In terms of HR and soft skills, at the end of three months of apprenticeship, we wanted to see if they lived up to our expectations of their performance and ability to learn, work, and become part of the team. Were they productive enough? Were they good team-workers? Did they own their mistakes and take initiative?
The answer to all those questions ended up being yes. They did become part of our team, they didn’t sit in their little boxes, they reached out for help when they needed it.
The Journey in Their Own Words
Now let’s hear from our two junior developers who just completed their apprenticeship, Eugen and Alina.
Eugen:
Most of what I was doing in school involved C++, which is very abstract, you never had the sense it could be used in the real world. With web dev, it’s the opposite: you can see the results of your work so much quicker and first of all you can see that there are real-world results. I felt that what I was doing was making an impact.

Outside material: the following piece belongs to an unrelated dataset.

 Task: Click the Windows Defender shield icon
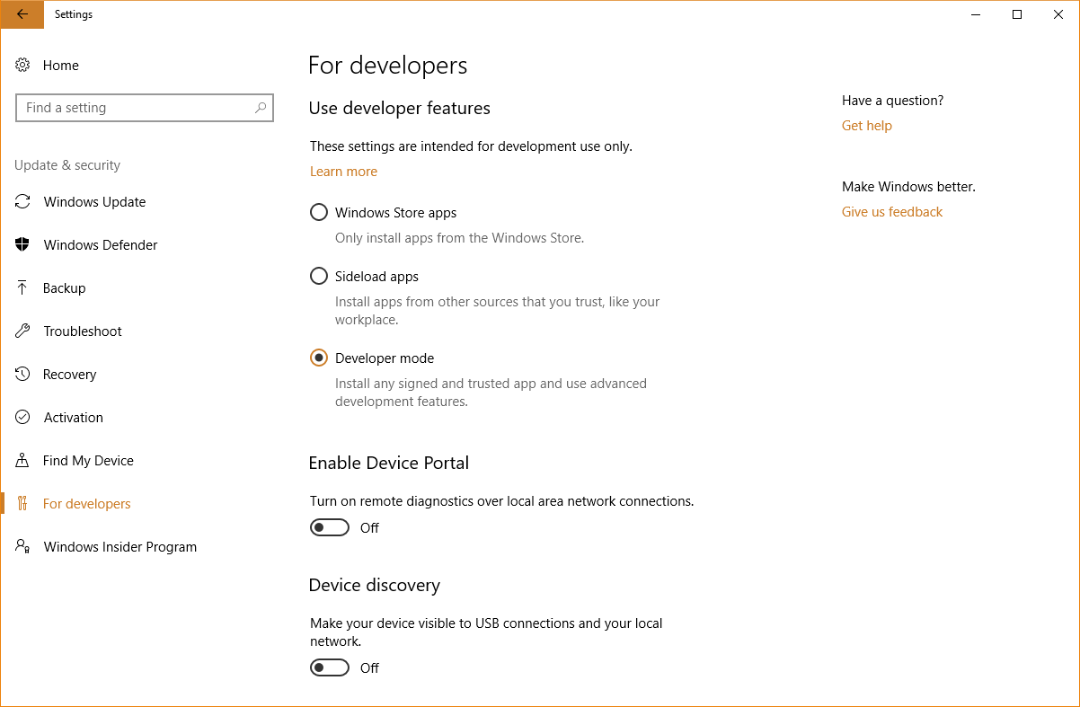23,245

Eugen told us he thinks more of a backend guy. He likes that with the backend side of things, if you have a bug, you need to think strategically. With the frontend, it’s often some error from the way HTML is built. But our apprentices learn to go over their likes and dislikes, so Eugen also did frontend for about a month and is eager to learn more about it.
Alina:
I’ve never learned so many complex things in such a short time. I had taken a web technologies course at the University, but it was all frontend for a dummy website. You had to use all the technologies in the book just to show you knew them, even if it made for a very ugly website that could never work. At UPDIVISION, I do mainly frontend for the project I’m not working on, but it’s all for a real-world application that has to work for real people.
Alina is keen to go on down this path with us for at least the next year.

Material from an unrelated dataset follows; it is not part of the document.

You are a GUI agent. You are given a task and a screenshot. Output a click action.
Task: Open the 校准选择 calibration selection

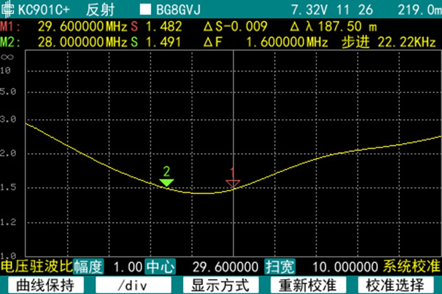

What They Found Along the Way
Besides starting a career in web dev, you mean? Quite a few things, in fact. Talking to Eugen and Alina, here are some of the things they said they gained during their apprenticeship:
- an excitement about something you don’t do in school: web dev
- lots of cool practical knowledge in web dev: everything from the basics of Laravel and Vue.js to integrating APIs.
- a sense of doing work with real-world impact
- the ability to balance school and work
- a different kind of learning: hands-on, results-oriented, based on asking people and working together to find solution I learned how to learn by myself, to look for unknown things
- the sense of a family – everyone in our team was so eager to help, even when you didn’t ask for help (or you didn’t know you needed it)
Now what?
Our apprentices became junior web developers and are working their way to becoming full coding Jedi Masters. They became part of the UPDIVISION team, so they’re staying with us in the long run. We give them the flexible schedule and the understanding that they need to continue their studies. We also give them the means to grow.
This is our way of finding new web dev diamonds in the rough and making them shine. If you have other ideas how to make the process better, we’d like to hear from you.